Des militaires aux ordres du général Antonio Indjai ont arrêté le Premier ministre Carlos Gomes Junior ainsi que le chef d’état-major de l’armée. Le général affirme vouloir rester "soumis au pouvoir politique". Paris dénonce un "coup d'État".
AFP - Des militaires mutins en Guinée-Bissau ont arrêté jeudi le Premier ministre et le chef d'état-major de l'armée, et pris le contrôle de la capitale de ce petit état pauvre d'Afrique de l'Ouest, plaque tournante d'un important trafic de cocaïne.
Les Etats-Unis et le Portugal, ancienne puissance coloniale, ont aussitôt appelé au retour de "l'ordre constitutionnel" dans ce pays, marqué par l'instabilité politique depuis des années, tandis que la France a dénoncé un "coup d'Etat".
Le secrétaire général de l'ONU Ban Ki-moon a appelé les dirigeants du pays à "résoudre les différends d'une manière pacifique" et à "maintenir l'ordre constitutionnel".
Le nouvel homme fort du pays, le général Antonio Indjai, qui a pris la direction des forces armées, a assuré jeudi soir que le coup de force représentait "un problème purement militaire" et que l'armée réitérait "son attachement et sa soumission au pouvoir politique".
Arrêté jeudi matin, le Premier ministre Carlos Gomes Junior est maintenu en résidence surveillée à son domicile.
Les mutins ont également arrêté le chef d'état-major de l'armée, le général José Zamora Induta, et une "quarantaine d'officiers".
itLes centaines de sympathisants qui exigeaient la libération du Premier ministre près de sa résidence se sont progressivement dispersés.
Jeudi après-midi, le général Indjai avait en effet menacé, lors d'une conférence de presse, de "tuer" le Premier ministre Carlos Gomes Junior si les "attroupements" de ses sympathisants ne cessaient pas.
"Nous vous demandons d'éviter tout attroupement dans les rues. Si vous ne le faites pas, cela peut nous amener à tuer Cadogo", surnom du Premier ministre, avait-il mis en garde.
Jeudi soir, la situation était calme à Bissau, les rues du centre de la capitale restaient désertes, la population se terrant chez elle par crainte de violences.
"Les forces armées bissau-guinéennes tiennent à informer l'opinion nationale et internationale que les événements survenus ce jeudi matin sont un problème purement militaire qui ne concerne donc pas le pouvoir civil en place", a affirmé le général Indjai, dans un communiqué lu à la radio nationale.
"Toutefois, l'armée réitère son attachement et sa soumission au pouvoir politique.
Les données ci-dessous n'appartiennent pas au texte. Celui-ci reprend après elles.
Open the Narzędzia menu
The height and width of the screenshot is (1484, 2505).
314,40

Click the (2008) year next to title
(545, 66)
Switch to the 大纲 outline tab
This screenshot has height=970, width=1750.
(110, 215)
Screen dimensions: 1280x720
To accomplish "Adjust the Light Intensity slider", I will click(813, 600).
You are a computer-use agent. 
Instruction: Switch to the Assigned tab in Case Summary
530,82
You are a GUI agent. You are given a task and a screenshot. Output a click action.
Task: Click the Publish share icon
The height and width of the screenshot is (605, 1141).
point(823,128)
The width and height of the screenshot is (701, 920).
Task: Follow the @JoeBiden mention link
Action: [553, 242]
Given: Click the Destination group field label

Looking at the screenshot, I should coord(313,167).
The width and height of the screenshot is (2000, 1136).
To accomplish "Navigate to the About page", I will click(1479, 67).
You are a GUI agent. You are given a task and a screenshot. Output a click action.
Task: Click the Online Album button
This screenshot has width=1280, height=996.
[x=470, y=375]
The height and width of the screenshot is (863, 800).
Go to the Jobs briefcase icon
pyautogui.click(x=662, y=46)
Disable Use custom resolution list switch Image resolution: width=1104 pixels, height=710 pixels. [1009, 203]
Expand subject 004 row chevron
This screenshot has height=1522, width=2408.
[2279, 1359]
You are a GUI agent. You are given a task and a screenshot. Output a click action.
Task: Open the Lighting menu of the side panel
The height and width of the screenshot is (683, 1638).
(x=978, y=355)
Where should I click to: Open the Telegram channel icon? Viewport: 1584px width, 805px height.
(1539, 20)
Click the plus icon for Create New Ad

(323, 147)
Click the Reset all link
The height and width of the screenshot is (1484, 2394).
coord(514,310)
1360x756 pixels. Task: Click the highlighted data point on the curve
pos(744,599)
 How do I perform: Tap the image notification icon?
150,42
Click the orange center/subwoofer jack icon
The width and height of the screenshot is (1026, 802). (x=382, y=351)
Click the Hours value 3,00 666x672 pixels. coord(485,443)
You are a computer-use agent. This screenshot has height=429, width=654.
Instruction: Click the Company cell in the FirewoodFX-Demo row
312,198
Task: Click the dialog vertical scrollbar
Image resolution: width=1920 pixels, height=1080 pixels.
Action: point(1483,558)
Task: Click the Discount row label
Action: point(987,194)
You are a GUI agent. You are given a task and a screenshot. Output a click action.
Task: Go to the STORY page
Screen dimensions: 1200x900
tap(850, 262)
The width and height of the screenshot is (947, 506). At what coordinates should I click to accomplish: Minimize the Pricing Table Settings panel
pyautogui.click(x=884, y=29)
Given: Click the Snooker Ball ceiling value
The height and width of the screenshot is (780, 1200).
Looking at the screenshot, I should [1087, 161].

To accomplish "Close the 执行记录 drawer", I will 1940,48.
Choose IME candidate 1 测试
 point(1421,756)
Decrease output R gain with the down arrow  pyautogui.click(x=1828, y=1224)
Les institutions militaires restent et resteront soumises aux pouvoir politique", a-t-il ajouté.
Pour sa part, le président du pays, Malam Bacai Sanha, qui n'a pas été inquiété par les mutins, a assuré que la situation était "calme", invoquant une "confusion entre militaires".
itLa Guinée-Bissau, au sud du Sénégal, compte 1,5 million d'habitants qui vivent dans la misère. Baigné par l'Atlantique, il est considéré comme un pays de transit pour le trafic de la cocaïne sud-américaine vers l'Europe.
L'armée est très influente dans ce petit pays, indépendant depuis 1974 et ravagé par une guerre civile à la fin des années 1990, et son implication dans le trafic de drogue a souvent été évoquée.
Le Portugal a "condamné avec véhémence" les troubles et appelé au "retour immédiat" de l'ordre constitutionnel dans son ancienne colonie.
Les Etats-Unis ont emboîté le pas: "Nous voulons voir l'ordre constitutionnel restauré dès que possible", a déclaré le porte-parole de la diplomatie américaine Philip Crowley, qui a souligné que les Etats-Unis étaient "de façon générale contre les coups d'Etat et la violence".
L'ONU a appelé les dirigeants à "résoudre les différends d'une manière pacifique", afin d'éviter "de mettre en péril les gains de la Guinée-Bissau dans ses efforts en cours pour consolider la paix".
Le ministre français des Affaires Etrangères, Bernard Kouchner, a dénoncé un "coup d'Etat" et la Communauté économique des Etats d'Afrique de l'Ouest (Cédéao) des "tentatives de déstabilisation".
Le président de la Commission de l’Union Africaine (UA), Jean Ping, a demandé aux militaires de "respecter la discipline républicaine".